> [Directions for this task]:
Look through the material below and return every line that contains "Given".

> [Extracted material]:
■ ■ ■ ■ ■

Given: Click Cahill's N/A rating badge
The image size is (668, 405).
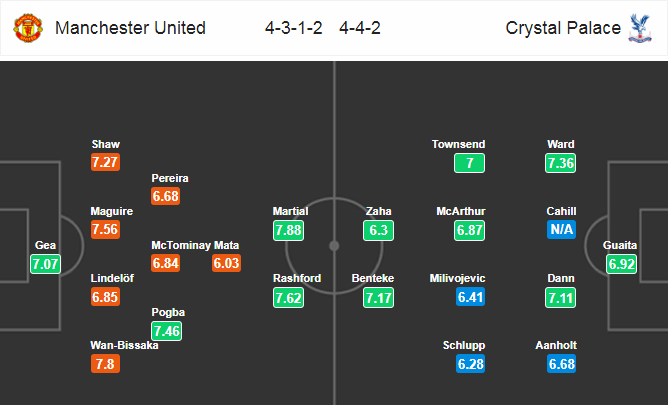Looking at the screenshot, I should (561, 230).
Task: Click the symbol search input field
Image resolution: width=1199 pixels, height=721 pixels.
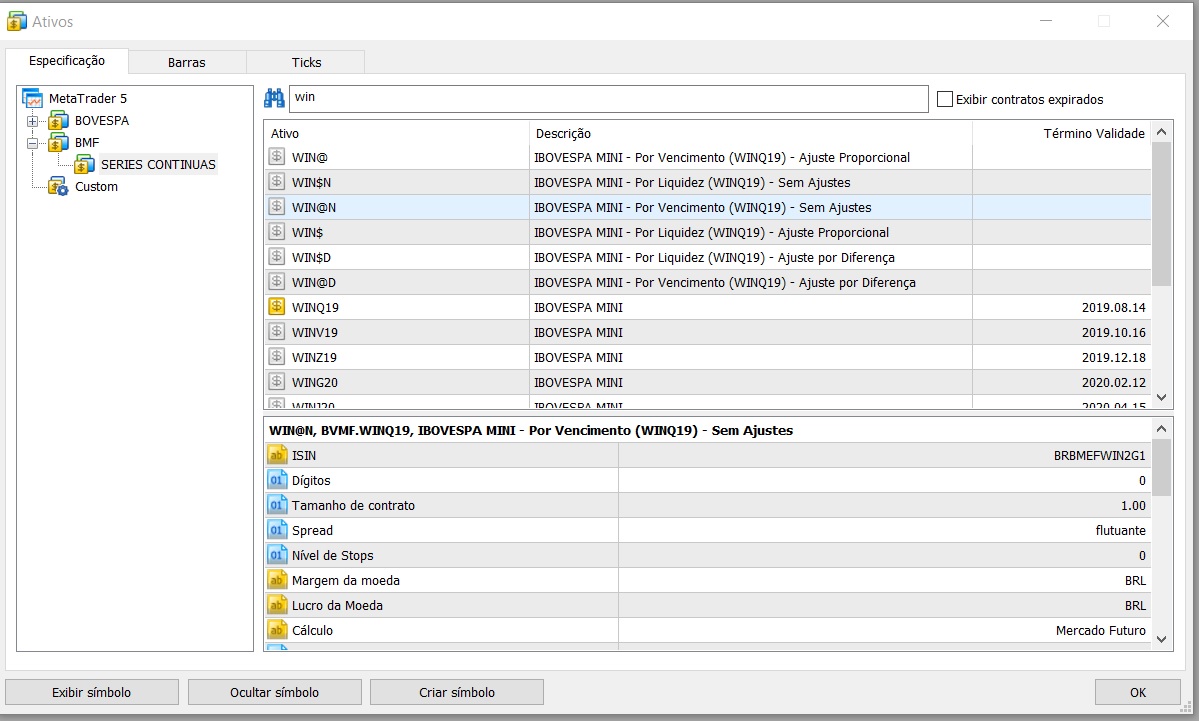Action: [x=608, y=99]
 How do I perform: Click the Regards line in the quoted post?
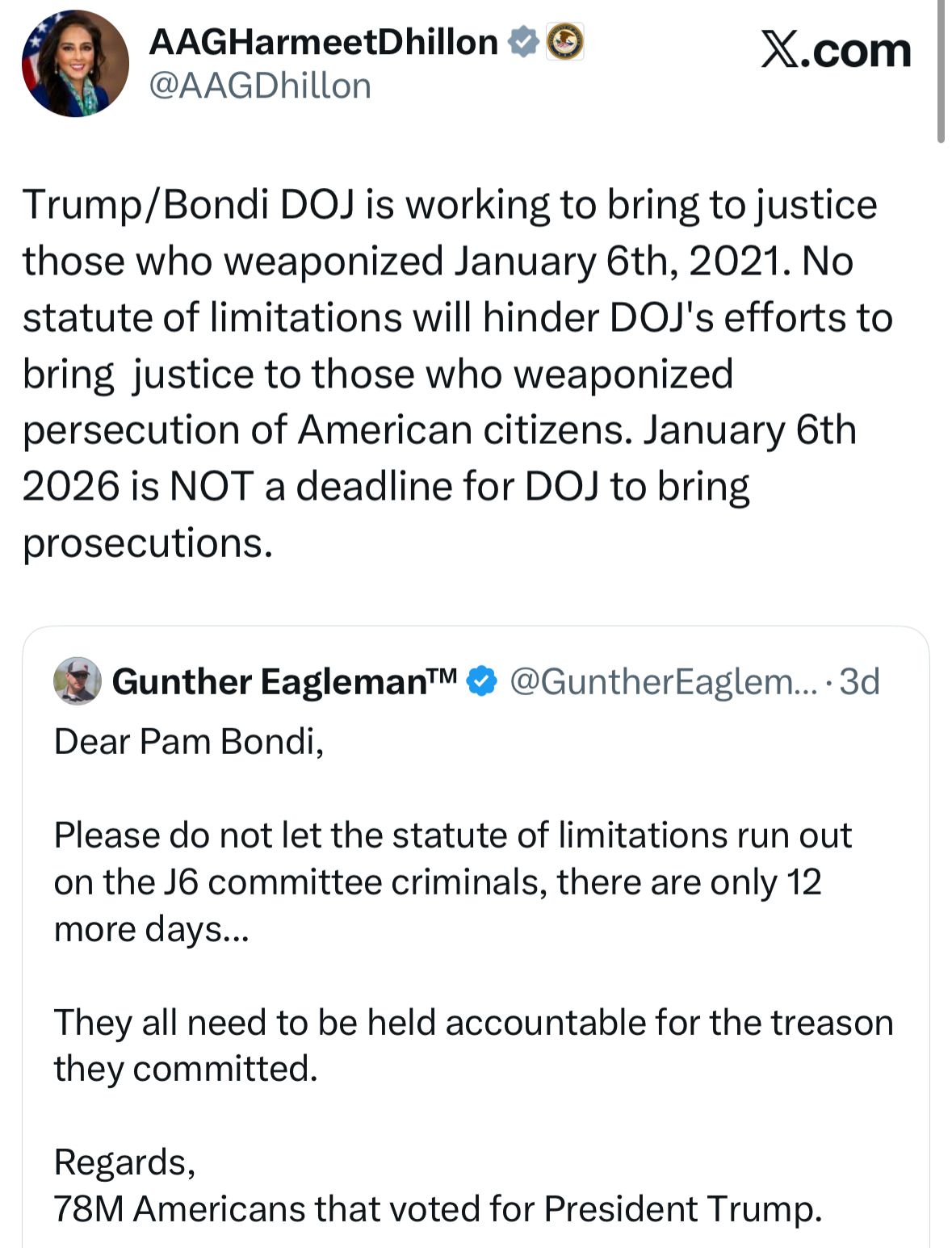[124, 1162]
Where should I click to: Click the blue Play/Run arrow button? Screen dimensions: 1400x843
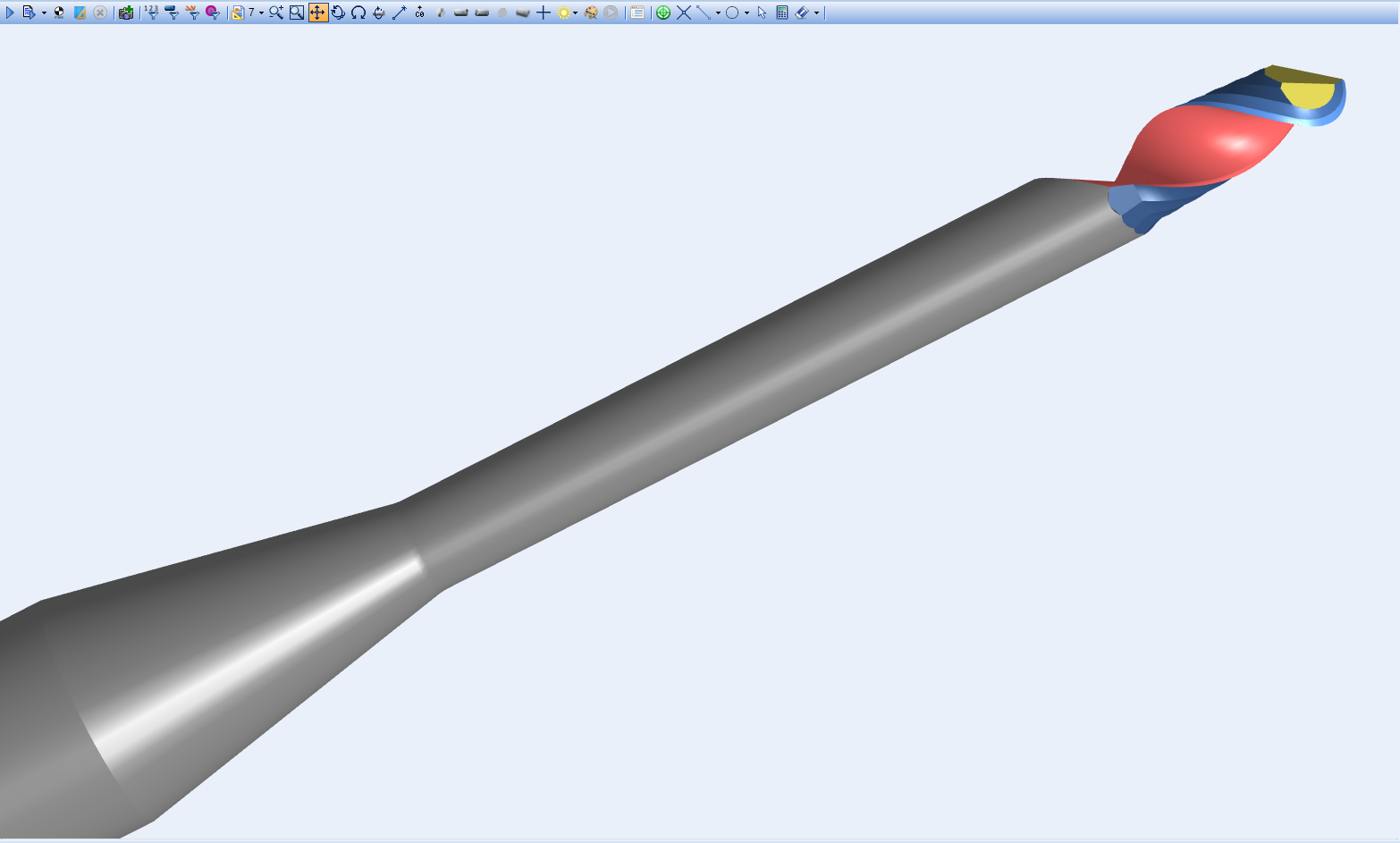(10, 13)
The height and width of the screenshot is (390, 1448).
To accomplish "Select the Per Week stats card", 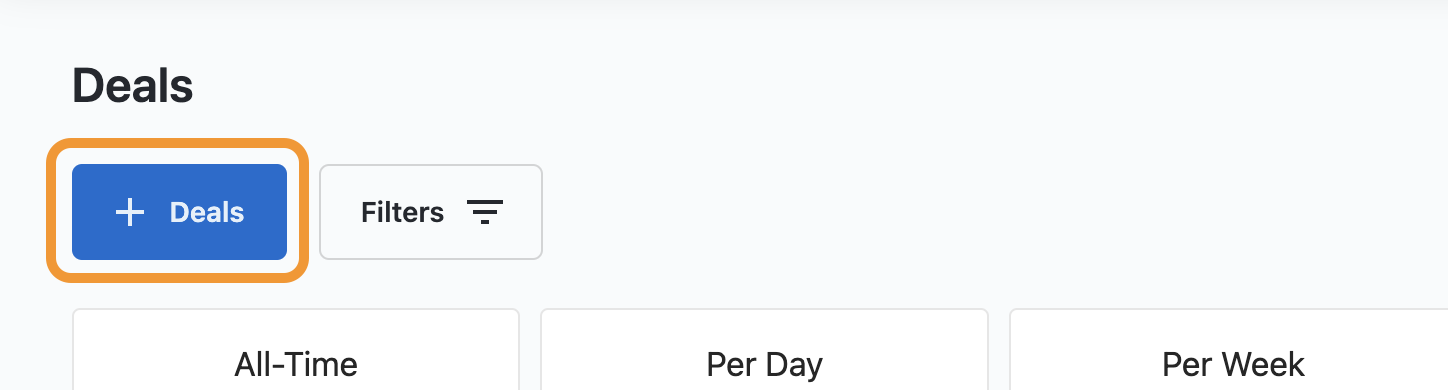I will point(1229,350).
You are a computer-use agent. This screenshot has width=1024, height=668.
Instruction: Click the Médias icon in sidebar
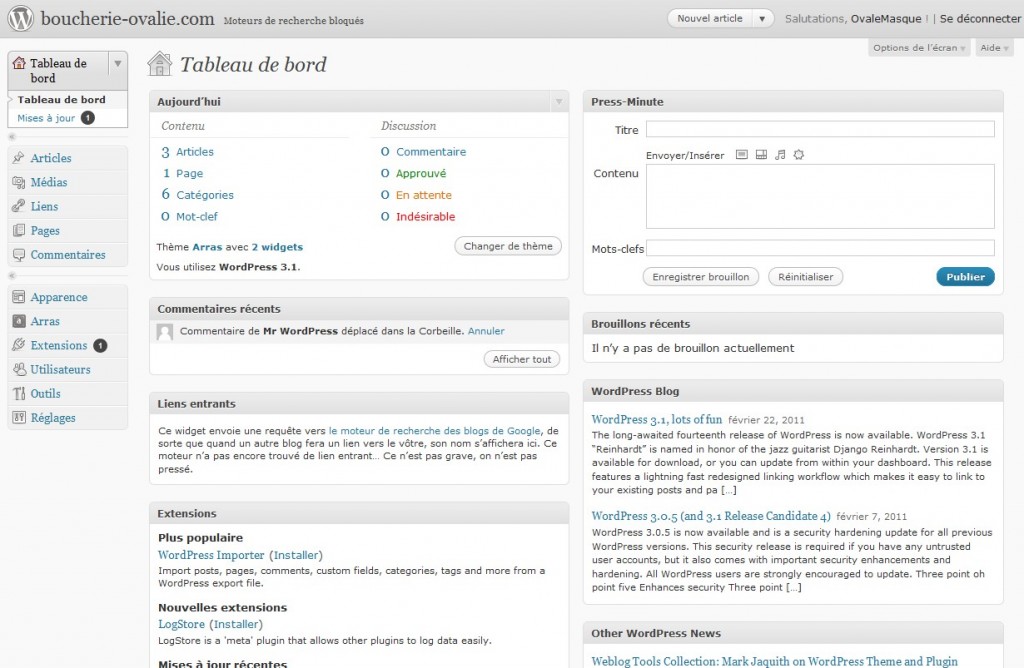pos(19,182)
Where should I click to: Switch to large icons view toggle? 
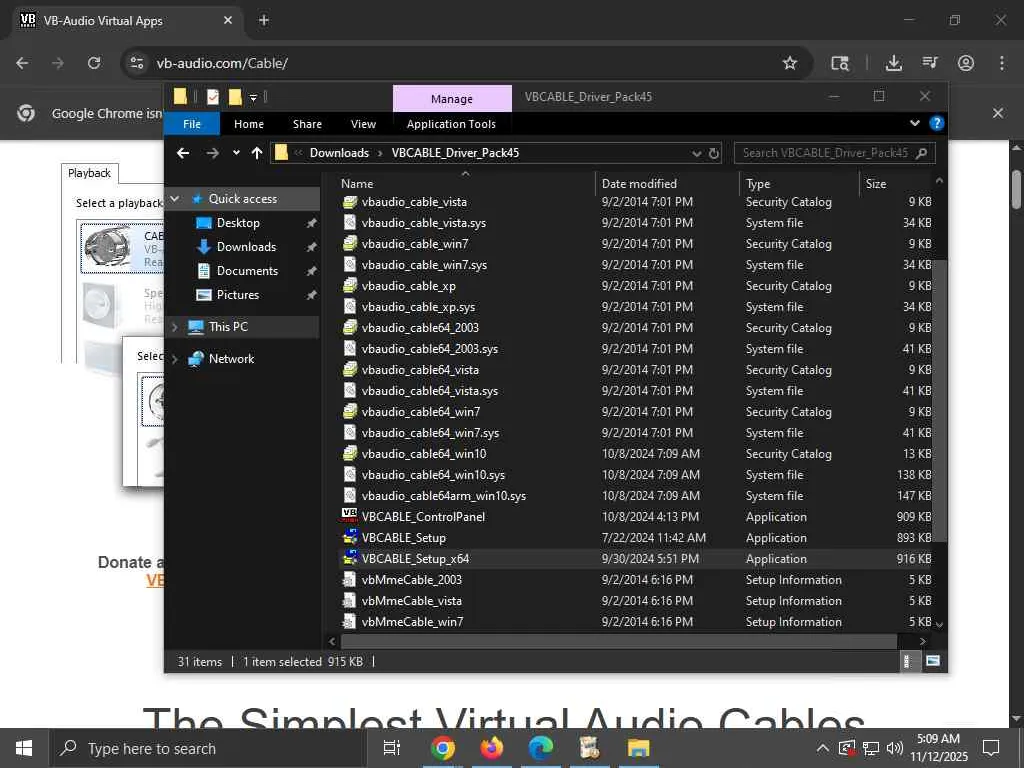932,661
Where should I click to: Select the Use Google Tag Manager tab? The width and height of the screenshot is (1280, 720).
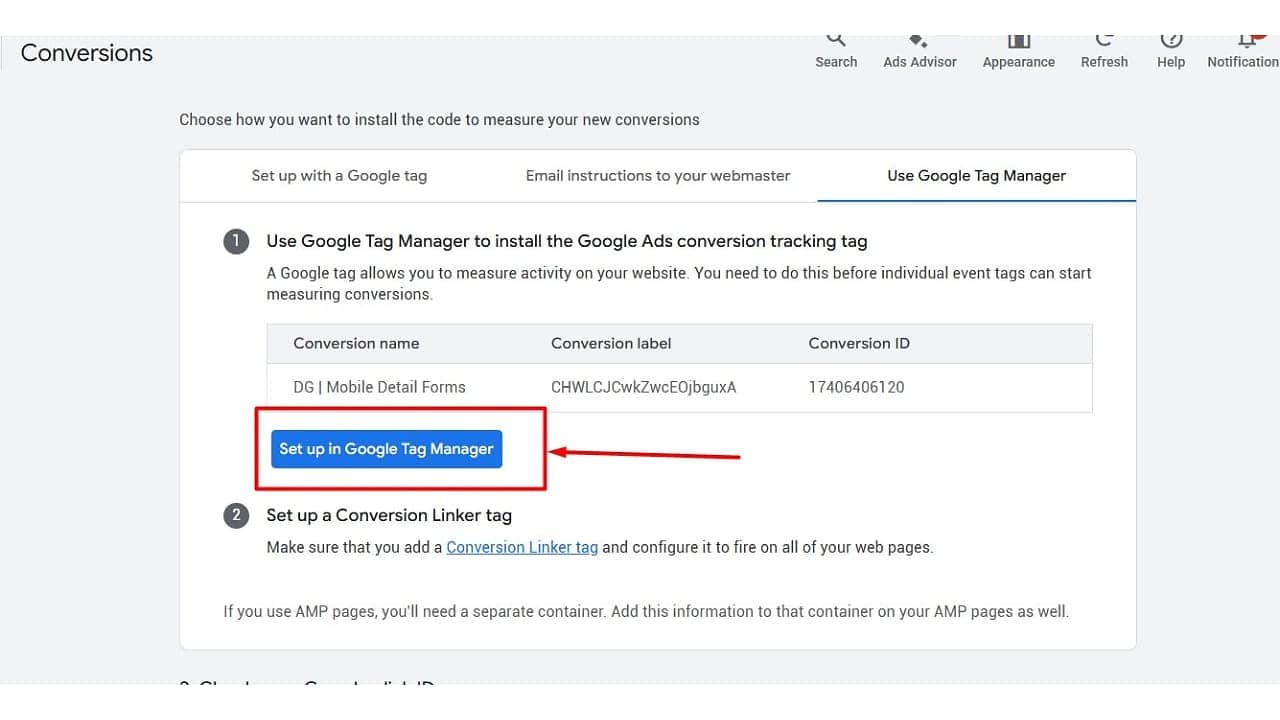point(976,175)
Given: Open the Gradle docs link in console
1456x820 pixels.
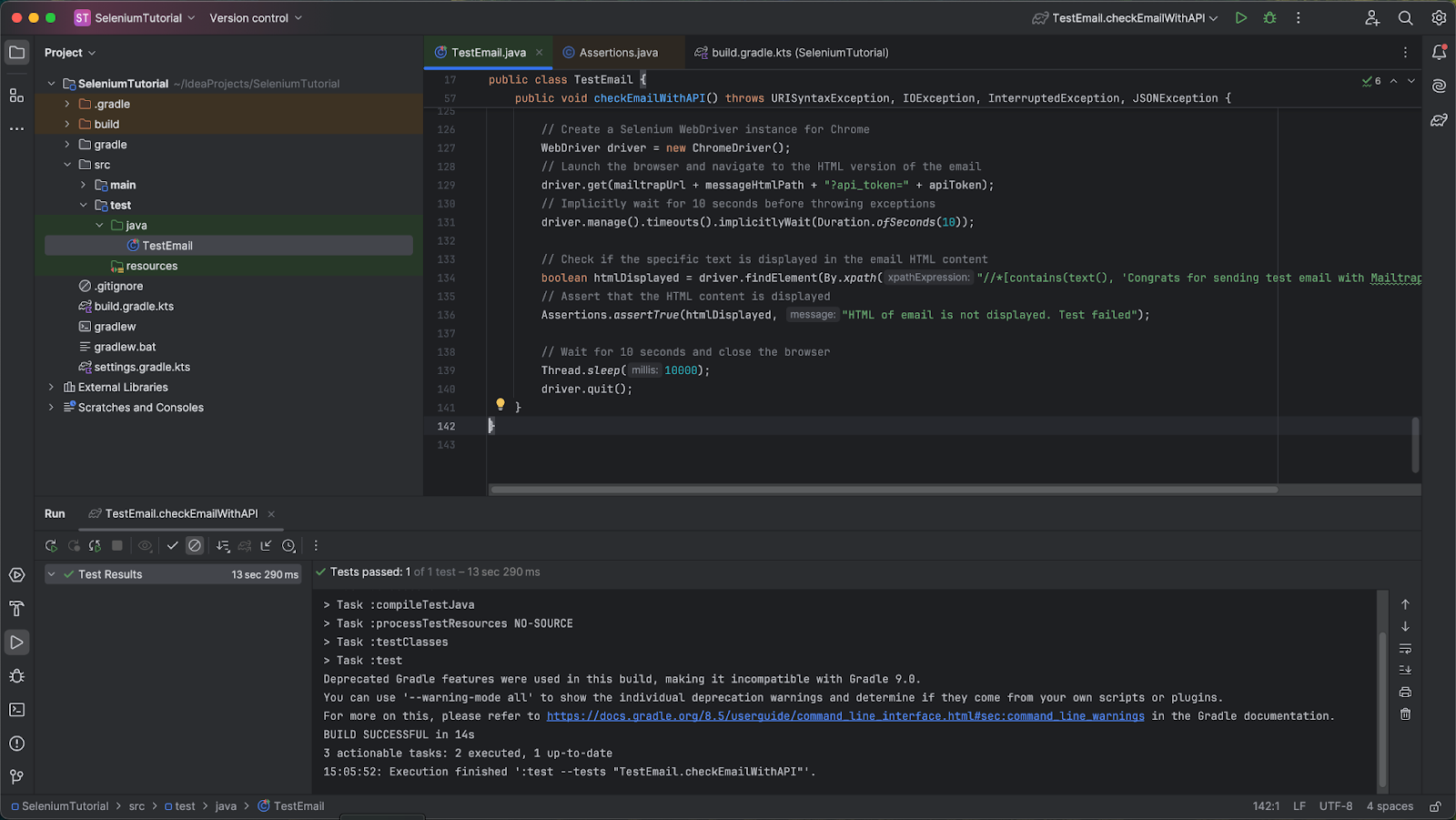Looking at the screenshot, I should pyautogui.click(x=844, y=716).
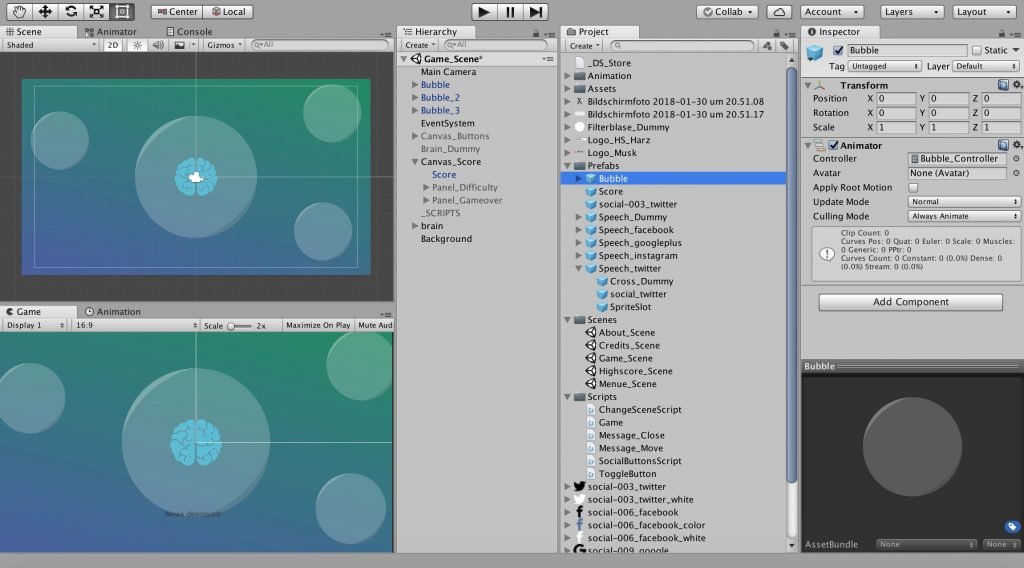
Task: Toggle scene audio speaker icon
Action: [158, 45]
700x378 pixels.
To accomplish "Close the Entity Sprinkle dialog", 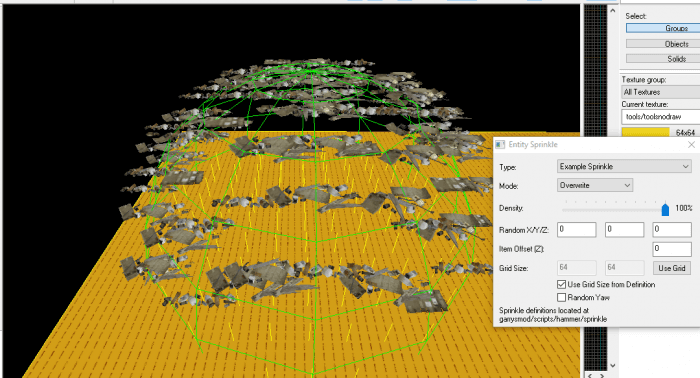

■ ■ ■ ■ ■

> [Response box]:
Given: Click Cahill's N/A rating badge
Given: Open the Gradle docs link in console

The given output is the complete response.